You can try TSheets and experience this seamless integration with QuickBooks Online free for 14 days. After the free trial period, TSheets is available for a base fee of $16 per month and an additional $4 per user, per month.
Check out this video for more information.
10—Accounting Program Updates
This was a busy week for the folks at Sage. It released several updates to its software including:
Start Up with Sage: Sage One with Pegg—The world’s first accounting chatbot is now linked directly to Sage One. Pegg acts as a smart assistant, enabling users to track expenses and manage finances through popular messaging apps like Facebook Messenger and Slack. It’s also integrating with Amazon’s Alexa.
Scale Up with Sage: Sage 50c—Sage’s trusted accounting solution now gives customers greater flexibility and power with the integration with Microsoft Office 365. This new version is designed to give Sage 50 customers complete control over their accounts.
Sage Live: A customizable and cost-effective cloud accounting solution, built on the Salesforce Lightning user interface, enables customers to manage multiple locations and currencies all in the palm of their hand.
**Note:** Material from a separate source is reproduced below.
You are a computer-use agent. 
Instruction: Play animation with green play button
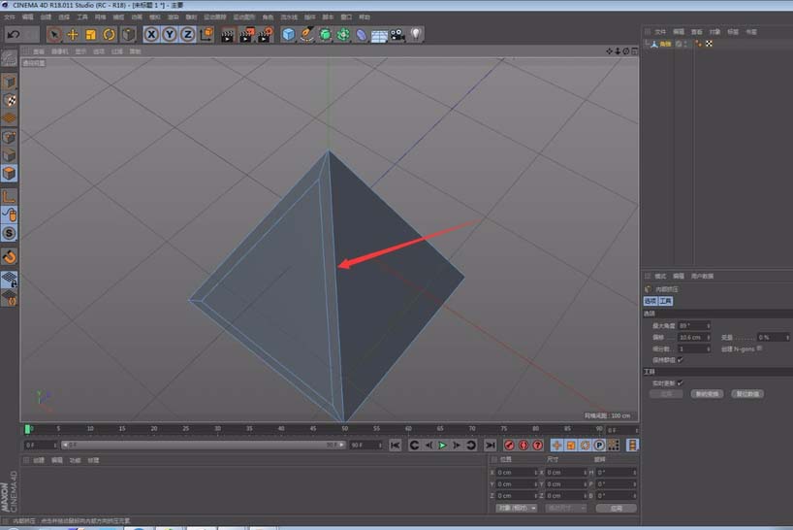(442, 445)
Available now on both iOS and Android.
Sage Enterprise: Sage X3—A business management solution tailored to the needs of demanding, growing businesses. The latest iteration of this cost-effective ERP solution changes how midsize businesses and enterprises compete and grow.
Sage Accountants: Sage Accountant Cloud—A new connected platform that brings together a portfolio of cloud applications to provide an overall view of their firm. This allows accountants to manage their practice and their clients more efficiently than before and provide additional enhanced services, from one central point. This will be available in the UK in the summer and in the U.S. this fall.